Les États Unis, exigent que les pays membres portent leur participation au budget de l’organisation à 5% de leur PIB brut contre 2% actuels et moins pour certains pays. C’est devenu une question majeure vu leur situation et l’impact sur leur budget. Le président Trump et la guerre en Ukraine ont eu un effet accélérateur. Les États Unis seuls contribuent pour 2/3 du financement total contre 1/3 pour tous les autres réunis. (Source le Stockholm peace research Institute)

La guerre d’Ukraine a mis en évidence la volonté américaine de voir les Européens prendre leur DEFENSE en mains et celle de l’Allemagne de se réarmer pour devenir la première puissance militaire conventionnelle en Europe.

L’Otan dépense environ 1506 milliards de US Dol. Les Américains contribuent pour les 2/3.

Désormais, l’UE en tête, tous les Européens membres doivent appliquer les nouveaux paradigmes très rapidement alors que très peu a été entrepris depuis des années. La France forte de sa dissuasion nucléaire, pas davantage. 
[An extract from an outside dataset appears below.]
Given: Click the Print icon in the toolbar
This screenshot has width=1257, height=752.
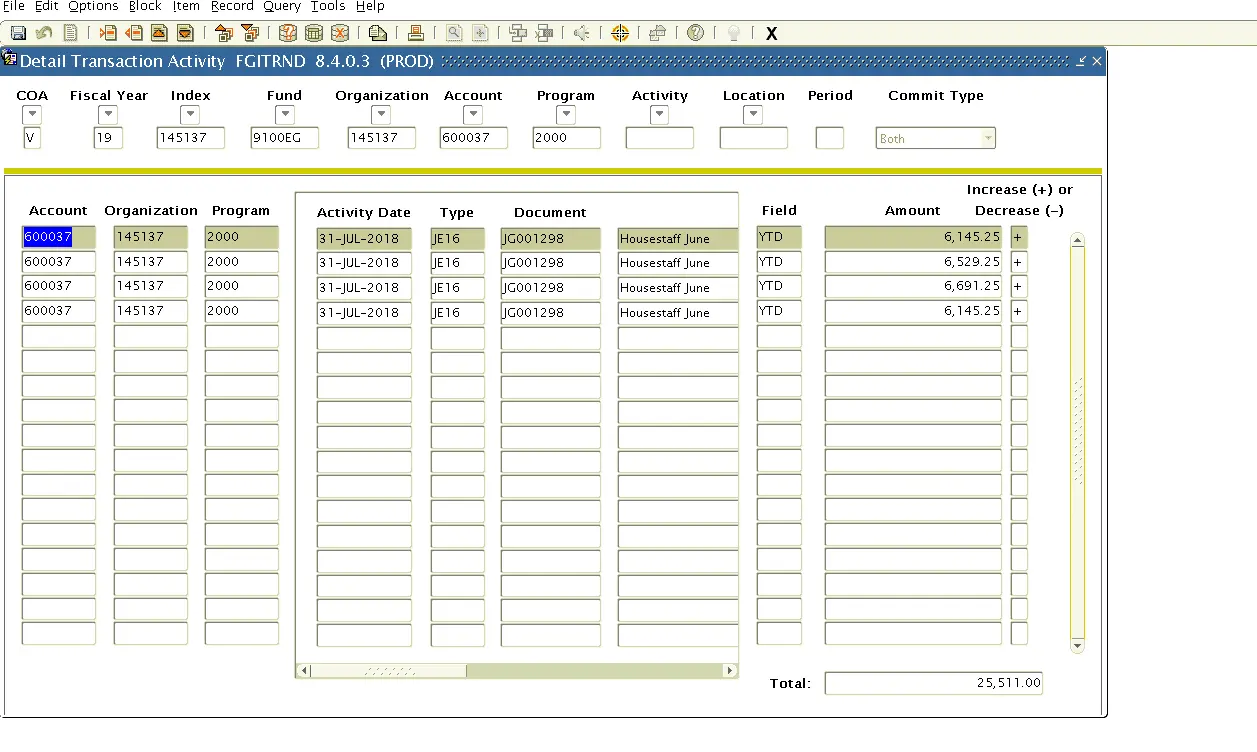Looking at the screenshot, I should pyautogui.click(x=416, y=33).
  1. Volonté de Washington de réduire sa présence en Europe. Donc recrutement impératif des armées, hommes de troupes, cadres, équipements, hébergements, etc…La répartition actuelle des troupes d’actives parmi les 28 pays européens serait la suivante (sous toutes réserve sur les chiffres) :

France 210.000

Allemagne 180.00

Italie 170.000

Pologne 150.000

Espagne 120.000

Grèce 110.000

Royaume Uni 150.000

NB. hors commandement de l’Otan, hors Turquie

Les moyens

Au-delà des intentions, reste à vérifier si l’intendance suivra. Pour ce faire, le niveau d’endettement des grands pays en dit long sur leur capacité respective.

Endettement vs Produit Intérieur Brut

Le palmarès européen est le suivant :

Grèce 153% 

Italie 135%

France 113%

Belgique 104%

Espagne 101%

Pologne 58%, passera à 65% en 2026 

Allemagne 66,1%, de très loin le pays le plus puissant d’Europe et le moins endetté.
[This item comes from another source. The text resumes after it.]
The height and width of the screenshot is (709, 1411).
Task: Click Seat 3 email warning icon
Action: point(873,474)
La France, à la recherche de 40 milliards d’économies, n’a pas encore figé son budget pour 2026 et envisage, au mieux, un déficit de 5,4% avec une dette de 3.345 milliards (1°T.2025) en croissance ininterrompue. Le service annuel des intérêts dépasse le budget de l’éducation nationale. 

L’Allemagne affiche des ambitions internationales. Elle prévoit une dette massive. Elle a validé son budget 2025 et son plan financier jusqu’en 2029. Elle augmentera ses dépenses militaires à hauteur de 3,5% de son PIB en empruntant de l’ordre de 400 milliards €

Pour 2026/27 Berlin prévoit des investissements records afin de stimuler son économie, la plus importante d’Europe pour obtenir une croissance supérieure à l’actuelle.

Il est également prévu des baisses d’impôts (en lien avec l’investissement) 

Le chancelier MERZ a déclaré à plusieurs reprises vouloir faire de la Bundeswehr la toute première armée conventionnelle en Europe. L’Allemagne devra recruter de 50 à 60.000 hommes supplémentaires soit de 10 à 12 brigades de 5.000 hommes, y compris le gite, le couvert, l’armement, l’artillerie et le logistique correspondantes.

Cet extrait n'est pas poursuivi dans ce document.